Again downloading is not interactive, you can start a download and make a cup of tea, try doing that while clicking through links on Google et al searching for something. One activity is interactive, depends on reponses to previous inputs, the other isn't.

Email can be real time, people do in the odd occasion use it to communicate, and regardless traffic volume is minimal.

Lowering the priority of any protocol will disrupt some people unfortunately, it's never an ideal solution however these are early days, the policy will no doubt be subject to change and tuning. That is something that's great about this stuff, it's so flexible.

Wait and see is probably as good a way to roll as any right now.

Chrysalis
02-10-2010, 08:33
true I can make a cup of tea whilst downloading, however if the throttling is over the top (like most isps do) and goes at isdn speeds, I can probably drive down to london for a day trip and come back before its finished :)

streaming over http obviously is time sensitive but rather I meant just loading something like a web article. It is time sensitive in the manner you need to wait for it to load so can read the page, but that is the same as you cannot use what you download until it is downloaded.

The driver I am reffering to in this case is driverpacks for windows and also packages used on customised installation discs (all legal) some can be quite small and some can be a couple hundred meg. I tend to download them only when I need them such as when installing windows on some machines and wanting the most up to date integrated stuff. Granted the last time I did this was probably 2008 but like you said I will wait until I dish out proper judgement.

I guess what you are reffering to is like what I had on legacy VM, browsing on that was noticebly slow yes I wont lie, it was inconveniant but was useable. The real problem then was the lack of ability to use streaming sites, watch F1 online etc. and hideous download speeds. Waiting an extra couple of secs for a page is nothing compared to other problems.

If it was a simple prioritisation system rather than this max 25% of capacity put out, then that would be more reasonable.

Ignitionnet
02-10-2010, 08:42
true I can make a cup of tea whilst downloading, however if the throttling is over the top (like most isps do) and goes at isdn speeds, I can probably drive down to london for a day trip and come back before its finished :)

streaming over http obviously is time sensitive but rather I meant just loading something like a web article. It is time sensitive in the manner you need to wait for it to load so can read the page, but that is the same as you cannot use what you download until it is downloaded.

The driver I am reffering to in this case is driverpacks for windows and also packages used on customised installation discs (all legal) some can be quite small and some can be a couple hundred meg. I tend to download them only when I need them such as when installing windows on some machines and wanting the most up to date integrated stuff. Granted the last time I did this was probably 2008 but like you said I will wait until I dish out proper judgement.

————————

* **Written task 1**
In the forum discussion, why is downloading described as not interactive, unlike clicking through search links? Answer in one to three sentences.
* **Written task 2**
In the forum discussion, what did Chrysalis call the real problem on legacy VM?
* **Written task 3**
Please continue the forum discussion from where it stops.

* **Raw data**
————————

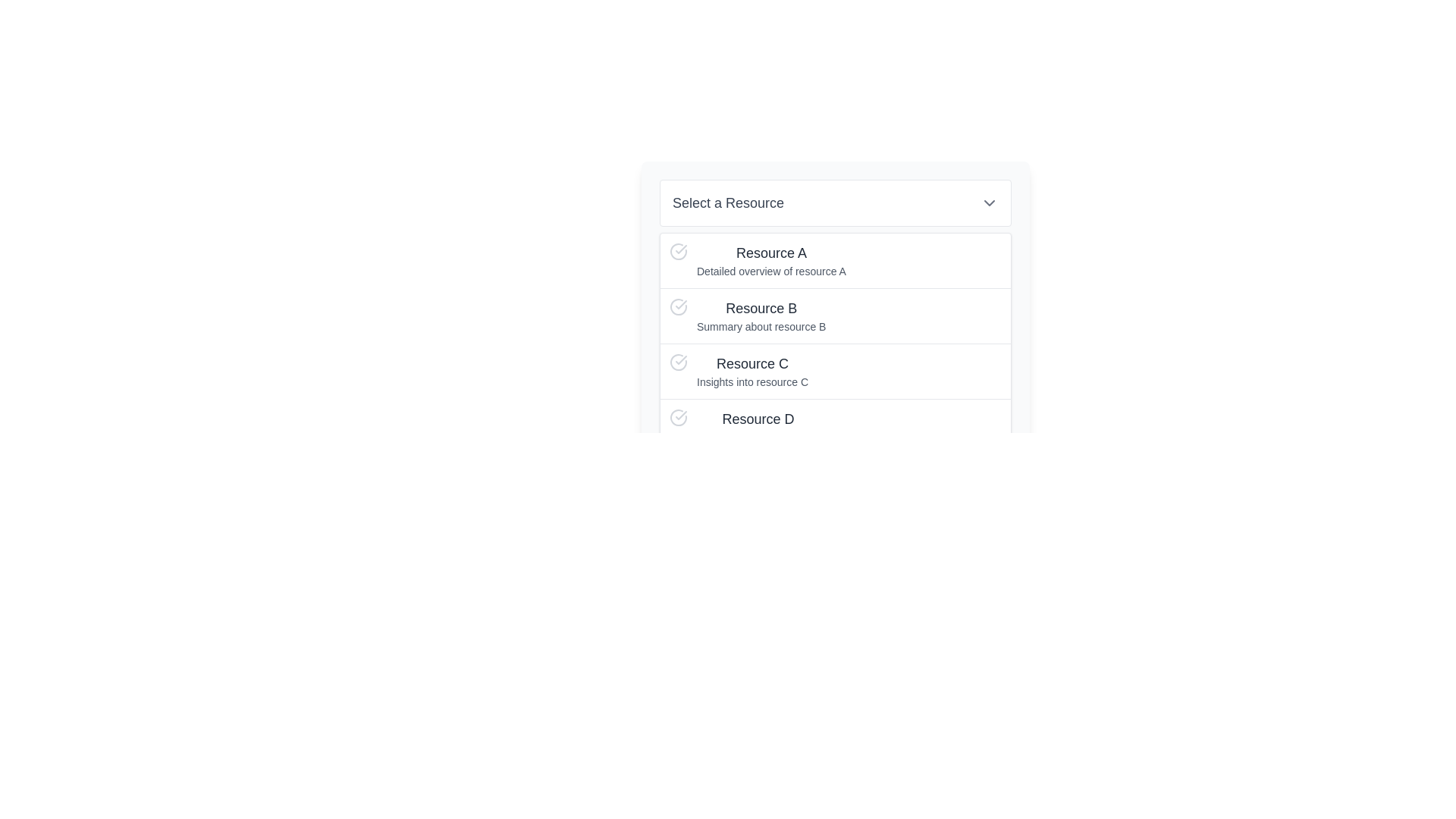 This screenshot has height=819, width=1456. What do you see at coordinates (761, 326) in the screenshot?
I see `the content of the Text Label positioned below 'Resource B' in the 'Select a Resource' dropdown box` at bounding box center [761, 326].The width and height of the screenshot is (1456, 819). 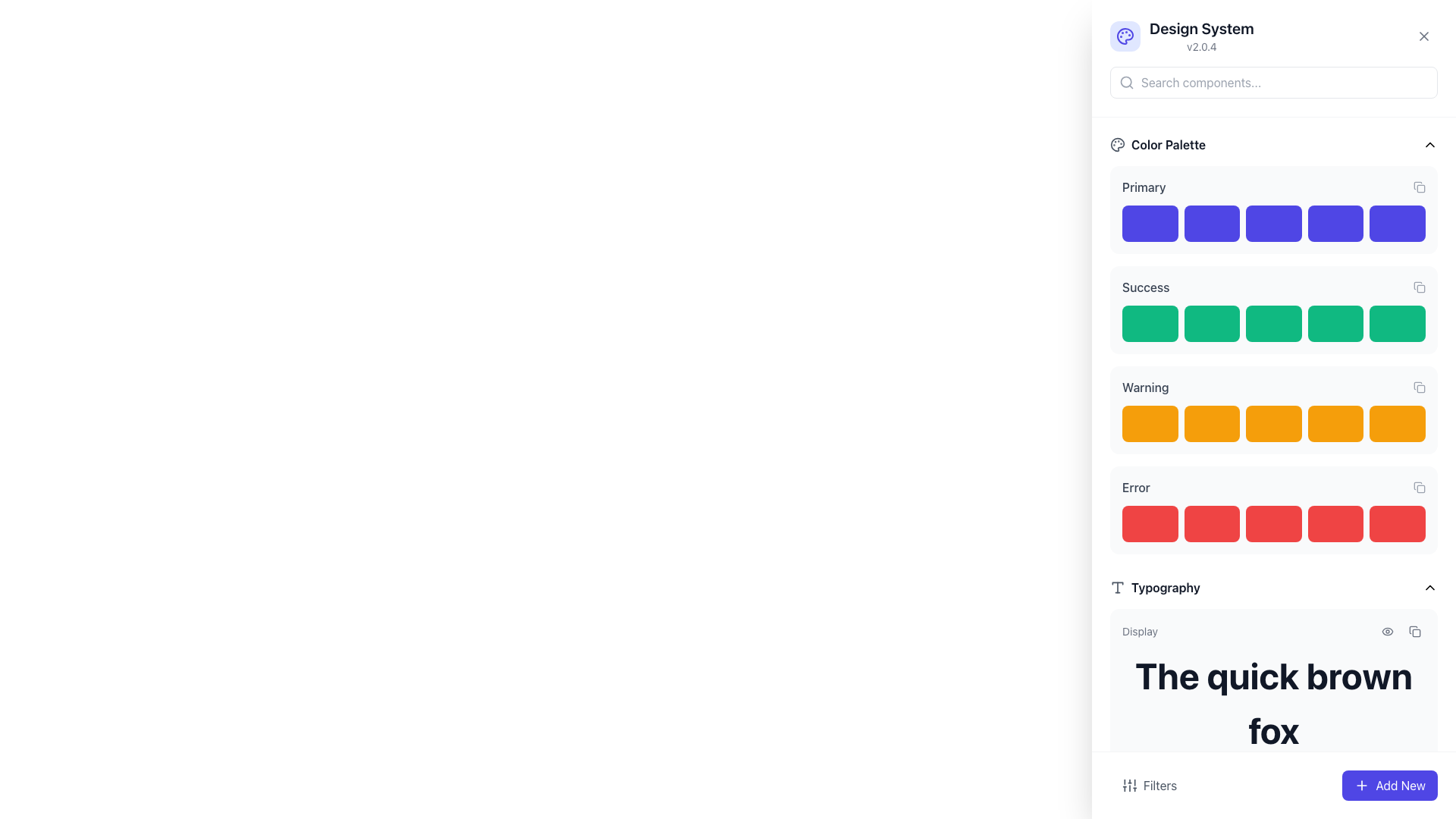 What do you see at coordinates (1335, 323) in the screenshot?
I see `the fourth rectangular component with a vibrant green background in the 'Color Palette' section under the 'Success' category` at bounding box center [1335, 323].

————————

* **Output 1**
Downloading does not depend on responses to previous inputs, so you can start a download and go make a cup of tea. Clicking through links while searching does depend on those responses.

* **Output 2**
The lack of ability to use streaming sites, watch F1 online and so on, along with hideous download speeds.

* **Output 3**
I guess what you are reffering to is like what I had on legacy VM, browsing on that was noticebly slow yes I wont lie, it was inconveniant but was useable. The real problem then was the lack of ability to use streaming sites, watch F1 online etc. and hideous download speeds. Waiting an extra couple of secs for a page is nothing compared to other problems.

If it was a simple prioritisation system rather than this max 25% of capacity put out, then that would be more reasonable.

None of your above examples though change that downloading is done in isolation and where it's multiple files you're downloading is usually done as a bulk, non-interactive operation while surfing the web depends on responses being received from the previous requests before the next one can be made.

We'll see what impact things have to be honest, neither you nor I know the specific details or what the eventual effects will be of the policies.

broadbandking
02-10-2010, 10:14
I am not that fussed really, if you download something in off peak times then full speed a head, All ISP's are going or have start using shaping as the internet is getting bigger and fast speeds means more ISP costs.

|Kippa|
02-10-2010, 16:17
For those who torrent you can set your downloads to happen during off peak times when using utorrent with the scheduler. That way you will be able to download at full speeds in off peak times when you aren't around.

Juo
02-10-2010, 16:18
ive only had xxl 50mb for 6 weeks and now virgin are going to start traffic shaping it.
robbers :mad:
I feel the same, this sucks :td:

zer0
07-10-2010, 19:17
so is http not traffic managed anymore? is there a list of what is and isnt managed? (eg ftp)

would i need a program that measures traffic only from certain applications?

while annoying the total traffic within certain hours was much easier to keep track of

Sirius
07-10-2010, 19:38
I am not that fussed really, if you download something in off peak times then full speed a head, All ISP's are going or have start using shaping as the internet is getting bigger and fast speeds means more ISP costs.

And how long before they move the goal posts yet again. Remember they changed the times not long back because the STM changed the way people downloaded ;).

---------- Post added at 19:38 ---------- Previous post was at 19:35 ----------

so is http not traffic managed anymore? is there a list of what is and isnt managed? (eg ftp)

would i need a program that measures traffic only from certain applications?

while annoying the total traffic within certain hours was much easier to keep track of

It looks like any ftp traffic i dont send via my vpn is managed in the evening :(

zer0
09-10-2010, 15:29
only getting 400k now on VM usenet:(

fiferz
09-10-2010, 18:14
only getting 400k now on VM usenet:(

Getting 4.9MBps just now. I haven't seen any changes yet.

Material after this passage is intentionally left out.